* EXERCISE
Edit the part of the data that opens with the line containing "has height=624, width=851." and closes at the end of the data by replacing "Locate an element" with "Find an element" and leaving everything else unchanged. Return only those lines.

(Collected data entries)
* * * * * * * * *

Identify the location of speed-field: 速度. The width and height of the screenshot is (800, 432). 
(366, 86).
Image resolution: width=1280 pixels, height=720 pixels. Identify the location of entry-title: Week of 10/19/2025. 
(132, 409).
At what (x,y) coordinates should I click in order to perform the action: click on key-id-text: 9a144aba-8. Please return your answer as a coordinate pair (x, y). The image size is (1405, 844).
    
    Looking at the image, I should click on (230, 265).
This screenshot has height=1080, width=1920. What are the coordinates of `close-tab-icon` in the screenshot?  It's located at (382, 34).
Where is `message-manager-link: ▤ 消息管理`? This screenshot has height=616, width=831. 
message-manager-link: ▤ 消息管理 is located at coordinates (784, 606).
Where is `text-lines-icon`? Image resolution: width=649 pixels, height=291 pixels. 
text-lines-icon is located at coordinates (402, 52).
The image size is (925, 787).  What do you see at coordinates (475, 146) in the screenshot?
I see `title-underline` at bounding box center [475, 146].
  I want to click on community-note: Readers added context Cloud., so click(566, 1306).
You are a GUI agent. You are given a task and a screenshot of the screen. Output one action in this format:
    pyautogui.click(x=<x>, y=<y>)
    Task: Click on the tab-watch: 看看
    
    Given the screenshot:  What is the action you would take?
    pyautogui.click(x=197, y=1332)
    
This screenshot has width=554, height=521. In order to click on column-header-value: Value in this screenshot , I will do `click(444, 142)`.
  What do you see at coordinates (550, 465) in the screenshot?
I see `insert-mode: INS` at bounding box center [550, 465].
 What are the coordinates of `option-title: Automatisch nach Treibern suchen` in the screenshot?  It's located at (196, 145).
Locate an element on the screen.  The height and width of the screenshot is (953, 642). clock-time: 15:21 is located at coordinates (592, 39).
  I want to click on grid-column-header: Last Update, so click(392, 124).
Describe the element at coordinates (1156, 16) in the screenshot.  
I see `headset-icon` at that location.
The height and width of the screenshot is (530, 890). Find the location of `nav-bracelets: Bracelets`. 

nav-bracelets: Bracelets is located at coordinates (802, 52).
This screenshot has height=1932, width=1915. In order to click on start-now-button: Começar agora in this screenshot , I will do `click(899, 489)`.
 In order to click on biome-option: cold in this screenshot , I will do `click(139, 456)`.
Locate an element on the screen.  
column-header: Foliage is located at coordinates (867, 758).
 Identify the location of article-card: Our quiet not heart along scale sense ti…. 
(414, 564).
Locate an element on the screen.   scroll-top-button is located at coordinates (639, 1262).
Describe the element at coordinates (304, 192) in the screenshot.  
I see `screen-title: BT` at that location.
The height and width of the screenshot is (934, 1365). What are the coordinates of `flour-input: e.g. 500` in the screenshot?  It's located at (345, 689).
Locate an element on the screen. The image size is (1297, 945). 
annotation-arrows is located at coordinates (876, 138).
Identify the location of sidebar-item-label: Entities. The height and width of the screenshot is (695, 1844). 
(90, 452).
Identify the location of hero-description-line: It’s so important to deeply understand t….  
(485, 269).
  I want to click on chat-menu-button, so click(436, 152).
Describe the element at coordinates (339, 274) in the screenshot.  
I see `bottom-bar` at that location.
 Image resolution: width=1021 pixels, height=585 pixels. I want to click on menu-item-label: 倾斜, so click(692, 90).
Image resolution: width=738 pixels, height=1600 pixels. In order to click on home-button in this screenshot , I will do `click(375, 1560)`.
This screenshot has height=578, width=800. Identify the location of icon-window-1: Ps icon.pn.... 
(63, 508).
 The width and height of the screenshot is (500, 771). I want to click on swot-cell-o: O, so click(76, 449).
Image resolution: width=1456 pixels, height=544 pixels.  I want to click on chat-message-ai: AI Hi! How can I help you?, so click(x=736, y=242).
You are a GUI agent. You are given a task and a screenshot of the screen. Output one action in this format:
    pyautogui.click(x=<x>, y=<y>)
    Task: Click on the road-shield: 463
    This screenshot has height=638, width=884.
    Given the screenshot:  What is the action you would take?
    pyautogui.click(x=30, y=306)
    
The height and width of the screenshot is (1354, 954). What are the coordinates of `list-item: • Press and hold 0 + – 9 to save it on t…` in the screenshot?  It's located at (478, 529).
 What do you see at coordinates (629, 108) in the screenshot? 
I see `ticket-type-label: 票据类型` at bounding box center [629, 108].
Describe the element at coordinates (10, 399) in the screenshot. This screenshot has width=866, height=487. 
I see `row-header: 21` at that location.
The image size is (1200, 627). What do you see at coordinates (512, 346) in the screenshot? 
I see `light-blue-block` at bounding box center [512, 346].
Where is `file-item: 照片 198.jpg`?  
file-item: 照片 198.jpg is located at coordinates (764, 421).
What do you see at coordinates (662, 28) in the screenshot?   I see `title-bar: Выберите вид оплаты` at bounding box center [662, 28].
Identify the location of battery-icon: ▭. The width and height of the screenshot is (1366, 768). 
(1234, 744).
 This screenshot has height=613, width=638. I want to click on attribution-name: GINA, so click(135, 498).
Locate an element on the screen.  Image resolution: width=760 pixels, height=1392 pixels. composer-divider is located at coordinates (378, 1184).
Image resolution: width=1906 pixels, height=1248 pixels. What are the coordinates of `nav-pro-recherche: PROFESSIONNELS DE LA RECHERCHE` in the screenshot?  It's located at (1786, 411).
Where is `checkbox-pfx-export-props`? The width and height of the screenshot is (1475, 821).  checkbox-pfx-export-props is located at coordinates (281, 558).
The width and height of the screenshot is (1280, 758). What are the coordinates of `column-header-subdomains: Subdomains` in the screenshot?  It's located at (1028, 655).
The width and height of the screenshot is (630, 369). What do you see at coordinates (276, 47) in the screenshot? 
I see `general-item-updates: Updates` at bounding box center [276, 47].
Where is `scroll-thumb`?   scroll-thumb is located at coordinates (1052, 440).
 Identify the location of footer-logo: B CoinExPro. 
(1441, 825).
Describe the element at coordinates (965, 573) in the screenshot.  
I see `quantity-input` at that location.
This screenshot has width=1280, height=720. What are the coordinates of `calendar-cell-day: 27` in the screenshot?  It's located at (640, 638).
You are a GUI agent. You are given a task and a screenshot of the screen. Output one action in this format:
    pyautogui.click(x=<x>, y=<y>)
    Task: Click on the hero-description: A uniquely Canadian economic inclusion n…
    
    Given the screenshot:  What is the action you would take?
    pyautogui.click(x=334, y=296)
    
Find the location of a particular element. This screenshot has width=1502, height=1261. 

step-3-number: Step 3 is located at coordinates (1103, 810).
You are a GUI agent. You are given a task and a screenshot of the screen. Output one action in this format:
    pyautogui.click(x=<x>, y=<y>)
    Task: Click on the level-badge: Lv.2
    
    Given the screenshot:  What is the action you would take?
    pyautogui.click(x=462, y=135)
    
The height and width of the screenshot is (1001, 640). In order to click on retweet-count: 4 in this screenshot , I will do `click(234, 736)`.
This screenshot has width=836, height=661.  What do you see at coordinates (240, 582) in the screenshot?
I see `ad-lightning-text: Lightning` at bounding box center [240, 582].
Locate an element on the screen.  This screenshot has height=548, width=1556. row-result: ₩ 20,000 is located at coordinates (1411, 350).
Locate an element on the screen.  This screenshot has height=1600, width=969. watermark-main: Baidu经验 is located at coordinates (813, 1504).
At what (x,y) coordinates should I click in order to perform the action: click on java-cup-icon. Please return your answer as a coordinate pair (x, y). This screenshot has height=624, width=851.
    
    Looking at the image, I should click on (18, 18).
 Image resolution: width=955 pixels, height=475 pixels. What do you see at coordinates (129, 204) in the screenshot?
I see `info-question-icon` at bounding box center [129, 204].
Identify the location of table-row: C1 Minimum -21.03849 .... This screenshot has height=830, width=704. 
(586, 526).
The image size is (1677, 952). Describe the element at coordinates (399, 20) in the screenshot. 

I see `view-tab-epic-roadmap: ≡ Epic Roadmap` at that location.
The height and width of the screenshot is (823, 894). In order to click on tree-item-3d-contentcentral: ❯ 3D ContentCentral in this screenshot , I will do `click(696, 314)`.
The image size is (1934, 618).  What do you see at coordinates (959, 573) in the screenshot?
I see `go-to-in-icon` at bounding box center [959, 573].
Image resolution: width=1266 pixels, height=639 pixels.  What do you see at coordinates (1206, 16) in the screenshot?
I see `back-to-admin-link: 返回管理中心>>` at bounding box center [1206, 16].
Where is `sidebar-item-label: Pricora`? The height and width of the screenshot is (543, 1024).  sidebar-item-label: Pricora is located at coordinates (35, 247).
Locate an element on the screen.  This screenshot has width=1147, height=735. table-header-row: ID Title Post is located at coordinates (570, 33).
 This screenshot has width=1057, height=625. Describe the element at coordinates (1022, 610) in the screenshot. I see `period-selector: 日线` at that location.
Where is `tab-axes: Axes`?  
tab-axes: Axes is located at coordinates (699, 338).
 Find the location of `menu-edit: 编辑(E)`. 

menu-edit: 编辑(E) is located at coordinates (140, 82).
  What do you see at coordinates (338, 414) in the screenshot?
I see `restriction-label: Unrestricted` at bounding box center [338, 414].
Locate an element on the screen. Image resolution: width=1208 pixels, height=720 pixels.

* * * * * * * * *

* RESPONSE TO THE TASK
At what (x,y) coordinates should I click in order to perform the action: click on java-cup-icon. Please return your answer as a coordinate pair (x, y). This screenshot has height=624, width=851.
    
    Looking at the image, I should click on (18, 18).
 Image resolution: width=955 pixels, height=475 pixels. What do you see at coordinates (129, 204) in the screenshot?
I see `info-question-icon` at bounding box center [129, 204].
Identify the location of table-row: C1 Minimum -21.03849 .... This screenshot has height=830, width=704. 
(586, 526).
The image size is (1677, 952). Describe the element at coordinates (399, 20) in the screenshot. 

I see `view-tab-epic-roadmap: ≡ Epic Roadmap` at that location.
The height and width of the screenshot is (823, 894). In order to click on tree-item-3d-contentcentral: ❯ 3D ContentCentral in this screenshot , I will do `click(696, 314)`.
The image size is (1934, 618).  What do you see at coordinates (959, 573) in the screenshot?
I see `go-to-in-icon` at bounding box center [959, 573].
Image resolution: width=1266 pixels, height=639 pixels.  What do you see at coordinates (1206, 16) in the screenshot?
I see `back-to-admin-link: 返回管理中心>>` at bounding box center [1206, 16].
Where is `sidebar-item-label: Pricora`? The height and width of the screenshot is (543, 1024).  sidebar-item-label: Pricora is located at coordinates (35, 247).
Find an element on the screen.  This screenshot has width=1147, height=735. table-header-row: ID Title Post is located at coordinates (570, 33).
 This screenshot has width=1057, height=625. Describe the element at coordinates (1022, 610) in the screenshot. I see `period-selector: 日线` at that location.
Where is `tab-axes: Axes`?  
tab-axes: Axes is located at coordinates (699, 338).
 Find the location of `menu-edit: 编辑(E)`. 

menu-edit: 编辑(E) is located at coordinates (140, 82).
  What do you see at coordinates (338, 414) in the screenshot?
I see `restriction-label: Unrestricted` at bounding box center [338, 414].
Find an element on the screen. Image resolution: width=1208 pixels, height=720 pixels.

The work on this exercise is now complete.